O cosmos acaba de revelar uma peça que embaralha a ordem cronológica da criação galáctica. O telescópio espacial James Webb, da NASA, encontrou evidências contundentes de que um buraco negro supermassivo se formou antes mesmo da galáxia que o abriga, num tempo em que o Universo tinha apenas 700 milhões de anos.
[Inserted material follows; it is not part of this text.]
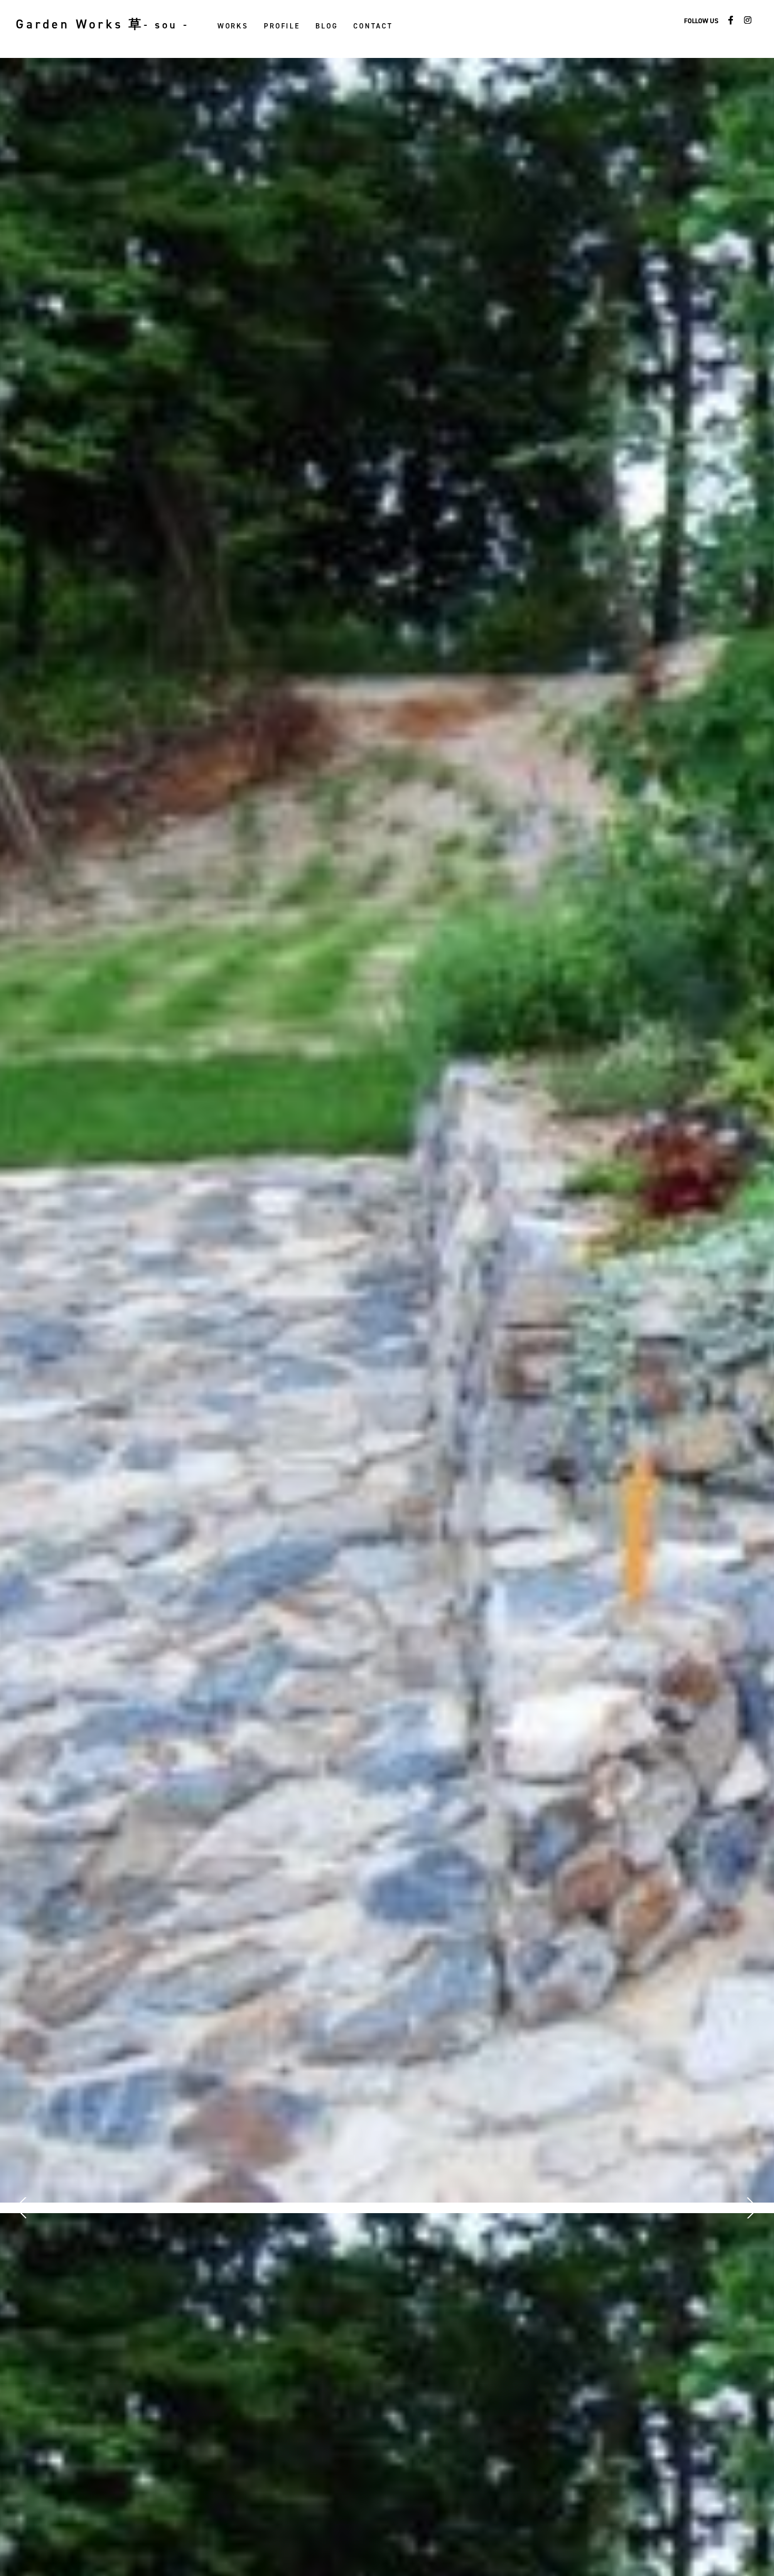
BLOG (326, 26)
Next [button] (750, 2207)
A descoberta, centrada no objeto Abell2744-QSO1 – um Ponto Vermelho Distante que existia logo após o Big Bang –, desafia frontalmente o modelo clássico segundo o qual as galáxias surgem primeiro e só depois seus buracos negros centrais se desenvolvem a partir do colapso de estrelas massivas. Os detalhes da investigação foram publicados na revista Nature e no Monthly Notices of the Royal Astronomical Society, e também estão disponíveis no portal da NASA Science.
O coautor do estudo, Roberto Maiolino, da Universidade de Cambridge, no Reino Unido, classificou o achado como uma verdadeira reviravolta conceitual. “É uma mudança de paradigma, uma revisão total dos cenários clássicos de como os buracos negros se formam e crescem”, afirmou o pesquisador.
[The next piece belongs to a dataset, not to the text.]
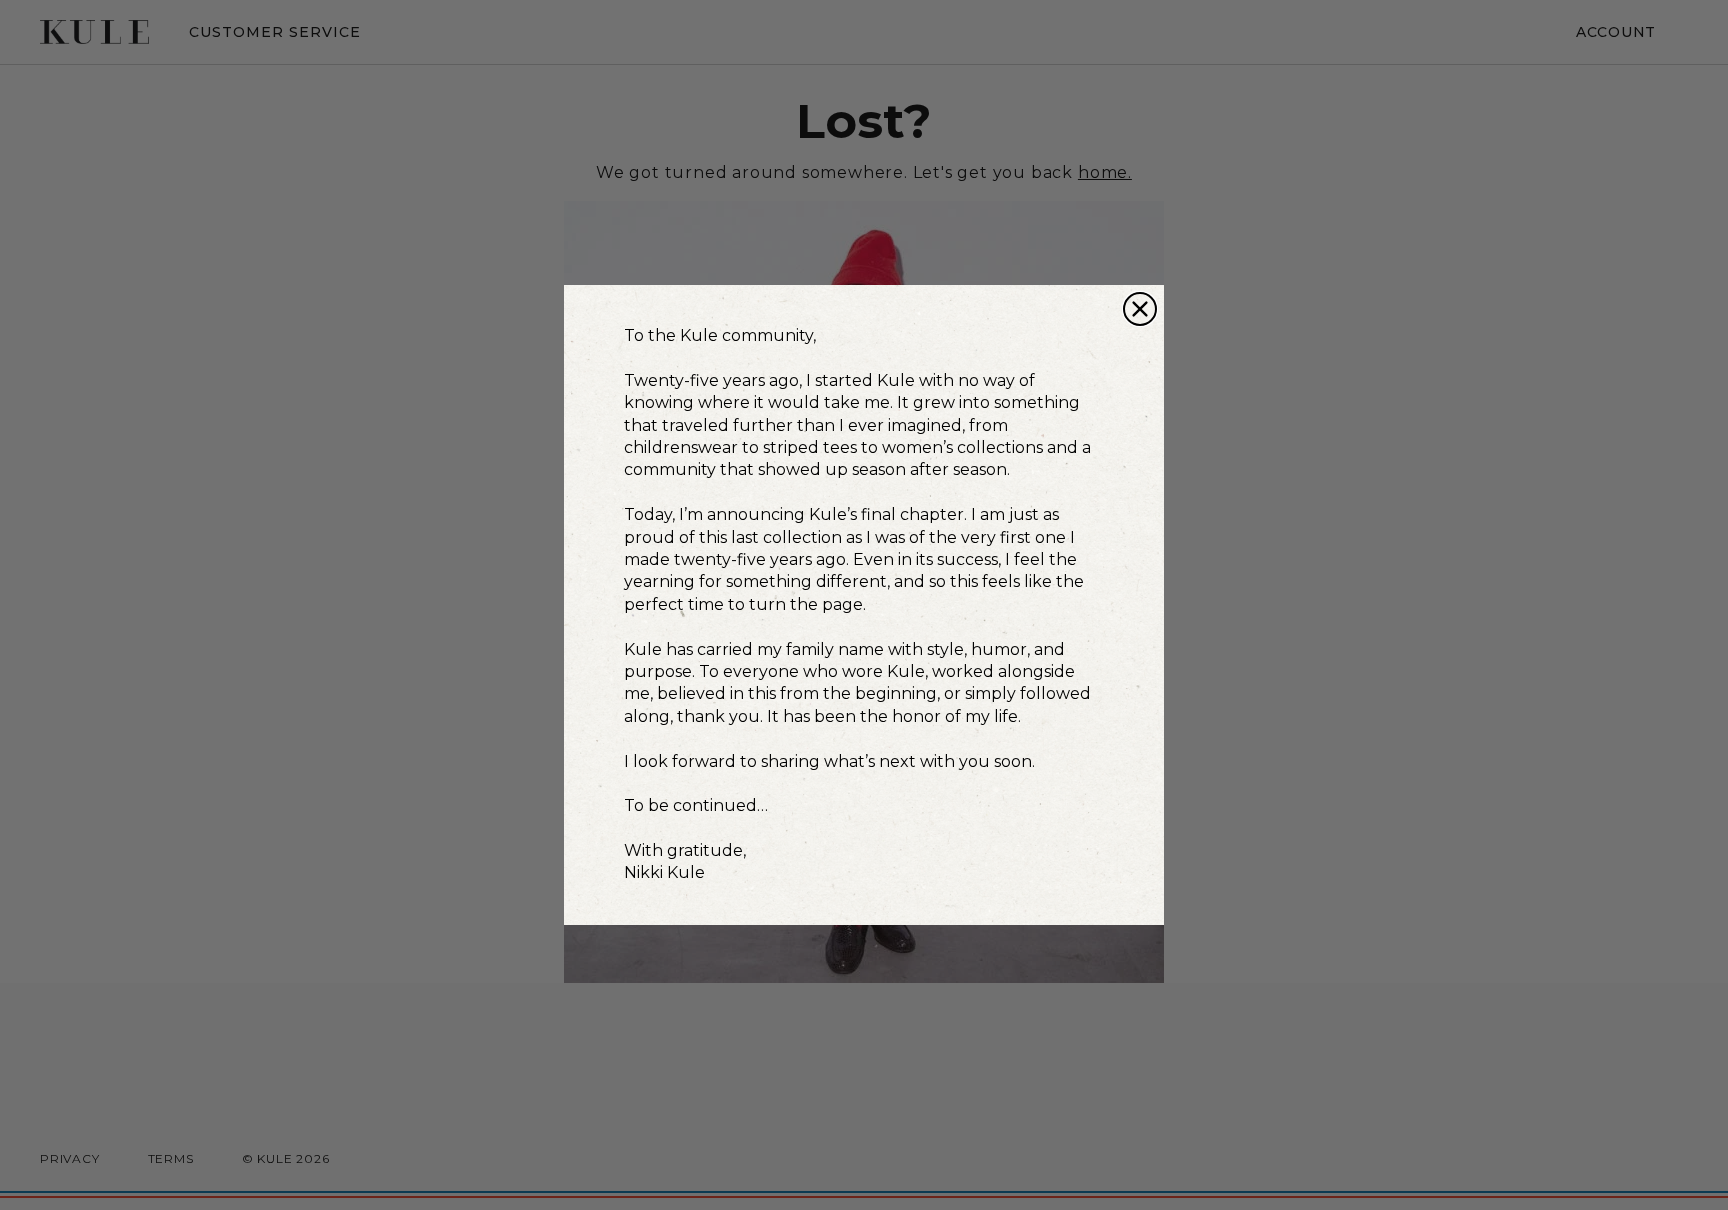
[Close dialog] (1140, 309)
Outro coautor, Francesco D’Eugenio, também da Universidade de Cambridge, explicou que até então todas as medições de massa de buracos negros no Universo primitivo eram indiretas e dependiam de suposições herdadas do cosmos local. A nova abordagem, contudo, permitiu uma medida direta e inédita da massa do colosso escuro.
O segredo estava na capacidade do instrumento IFU a bordo do Webb, que mapeou a velocidade e a composição do gás em rotação ao redor do buraco negro. Ignas Juodžbalis, estudante de pós-graduação em Cambridge e autor principal de um dos artigos, e Cosimo Marconcini, da Universidade de Florença, coautor principal, usaram esses dados para traçar o movimento do hidrogênio.
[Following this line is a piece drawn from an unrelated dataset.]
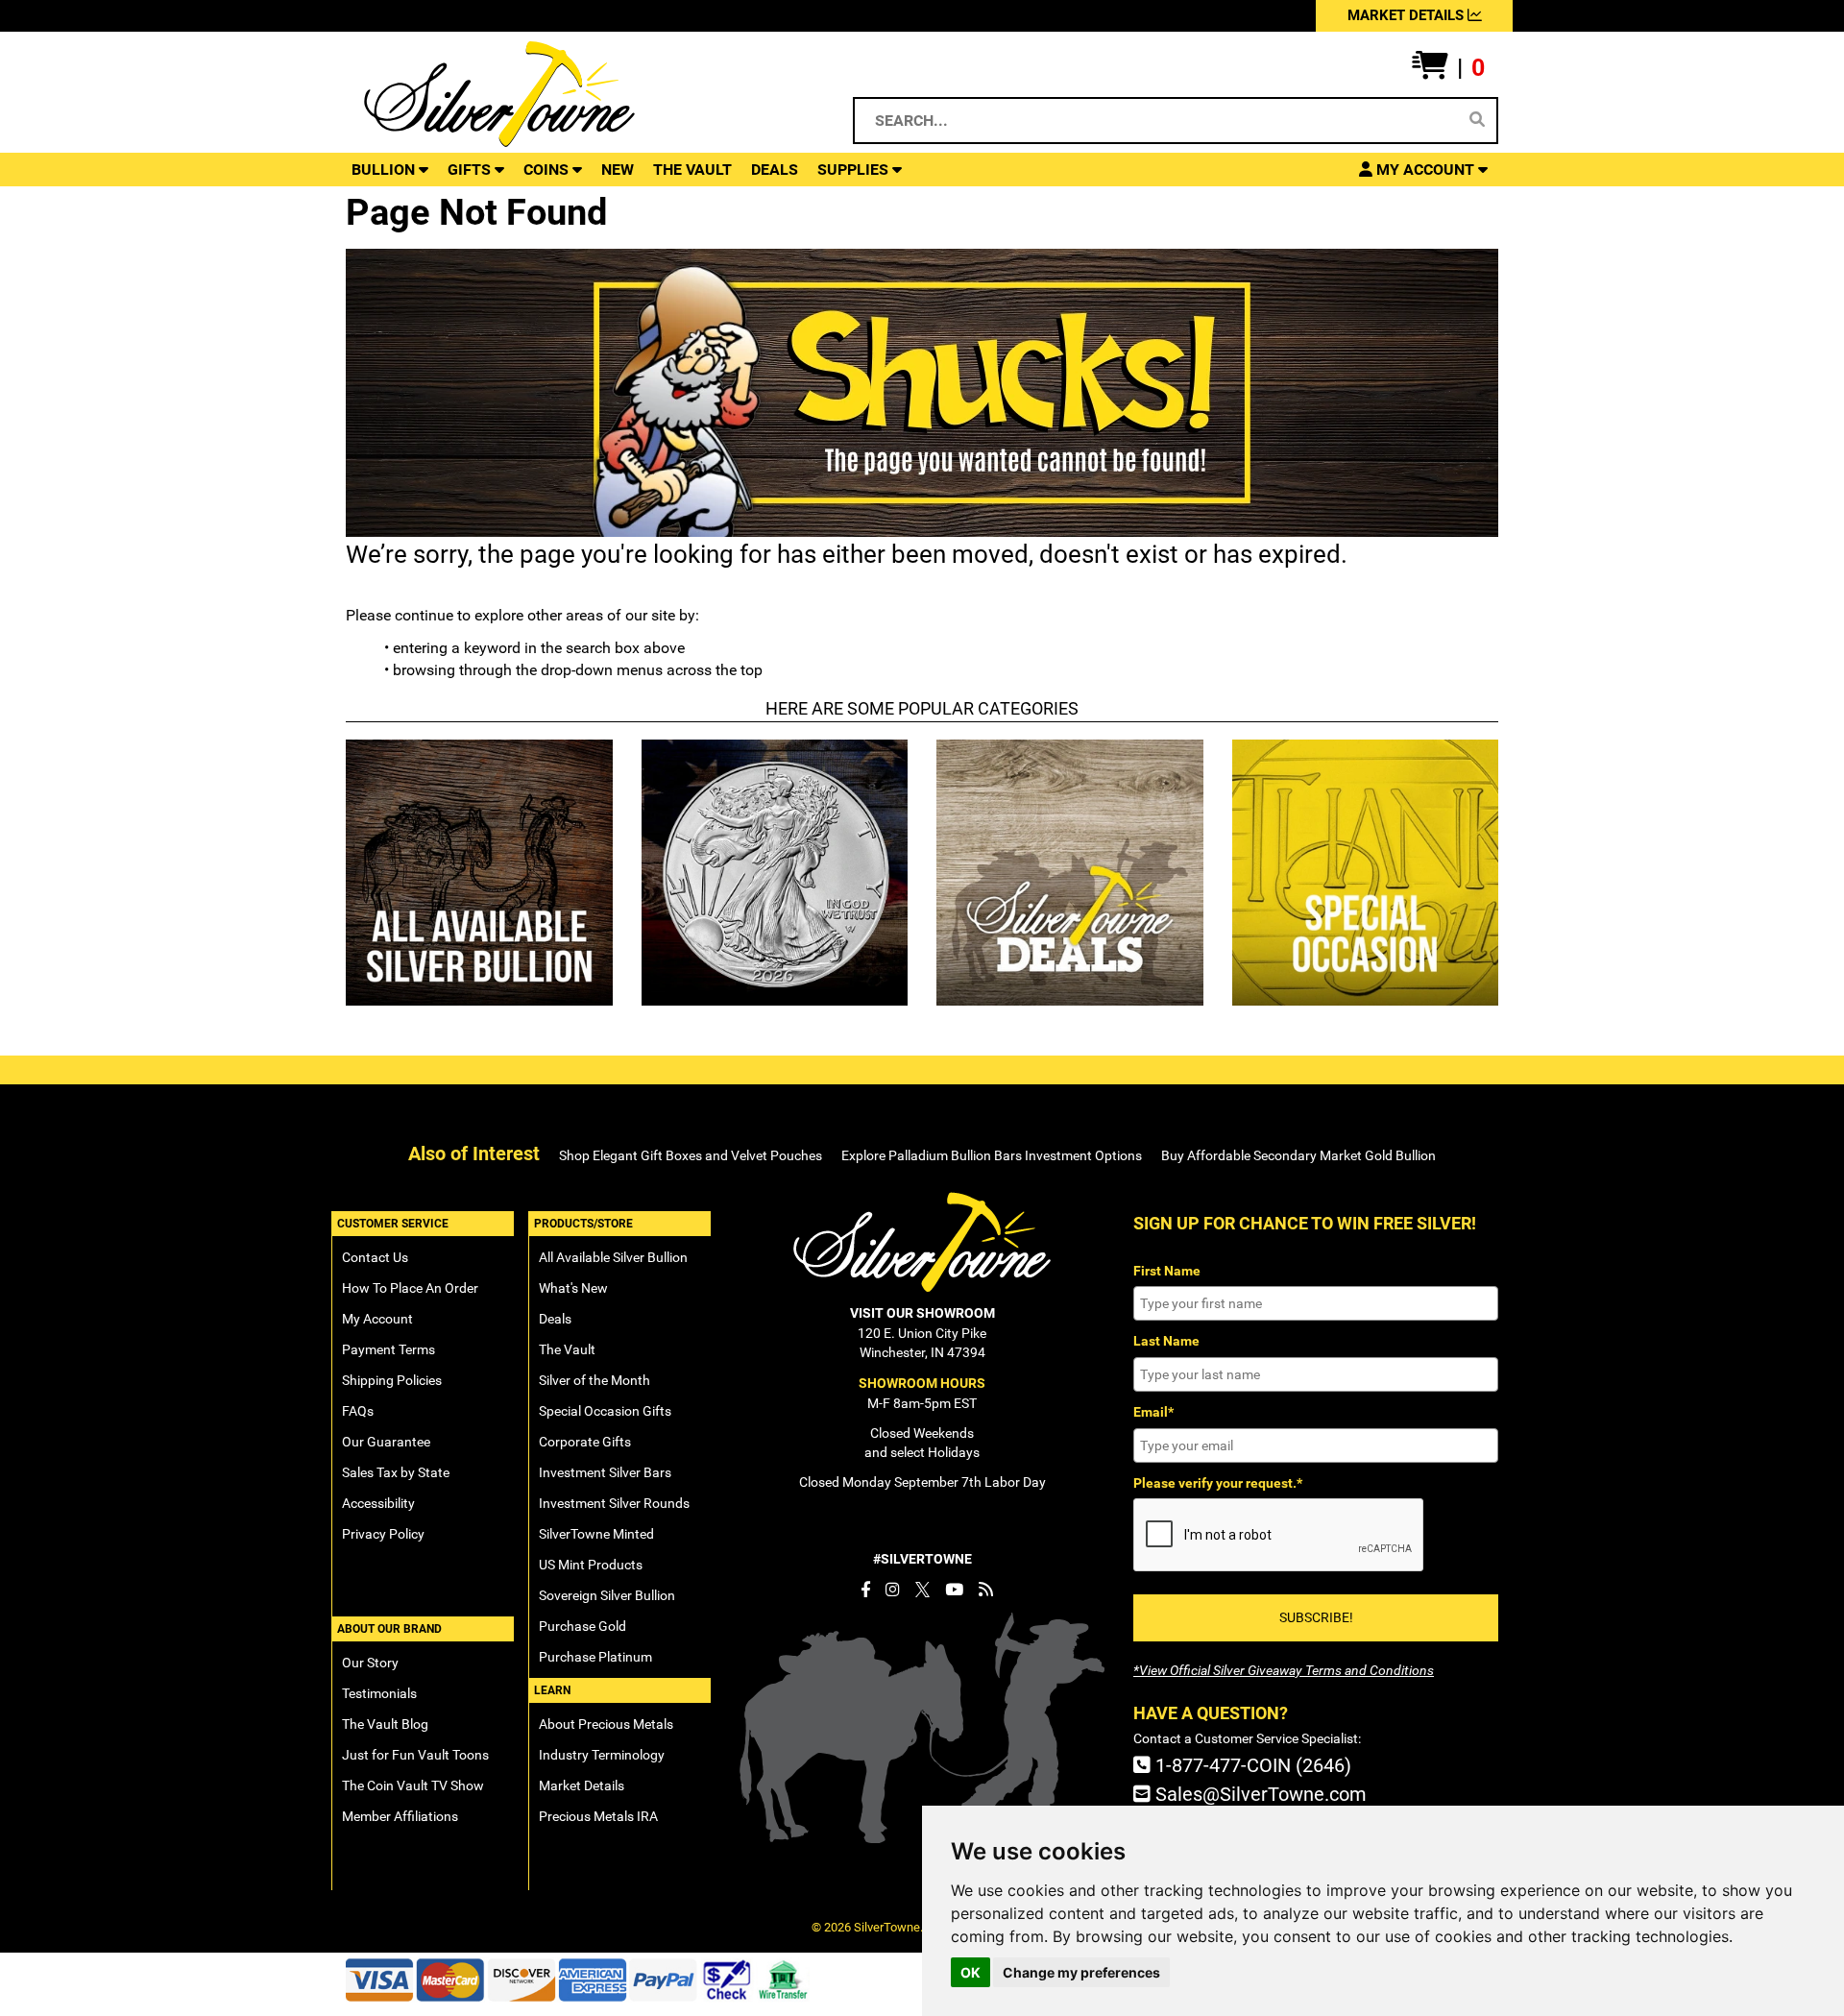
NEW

Quando plotaram a velocidade de rotação em função da distância do centro, o gás exibiu movimento kepleriano perfeito, girando em torno de um ponto central exatamente como os planetas orbitam o Sol. “Isso é crucial porque nos diz que a maior parte da massa de QSO1 está concentrada no buraco negro central”, explicou Juodžbalis.
Se a massa estivesse mais distribuída por uma profusão de estrelas, o gás não apresentaria essa rotação kepleriana impecável. A equipe então aplicou as leis da gravidade para calcular diretamente a massa do buraco negro, um feito que antes era impossível para objetos tão distantes e antigos.
O resultado foi espantoso: o buraco negro possui cerca de 50 milhões de massas solares e responde por pelo menos dois terços da massa total do QSO1. Essa proporção é milhares de vezes maior do que a observada em galáxias próximas, onde os buracos negros supermassivos representam uma fração ínfima da massa da galáxia hospedeira.
Os mapas de composição química reforçaram o cenário de um buraco negro que antecede qualquer processo estelar robusto. O gás em todo o QSO1 é composto quase exclusivamente de hidrogênio e hélio, com uma metalicidade inferior a 0,5% da solar, fazendo dele um dos ambientes galácticos mais pristinos já medidos.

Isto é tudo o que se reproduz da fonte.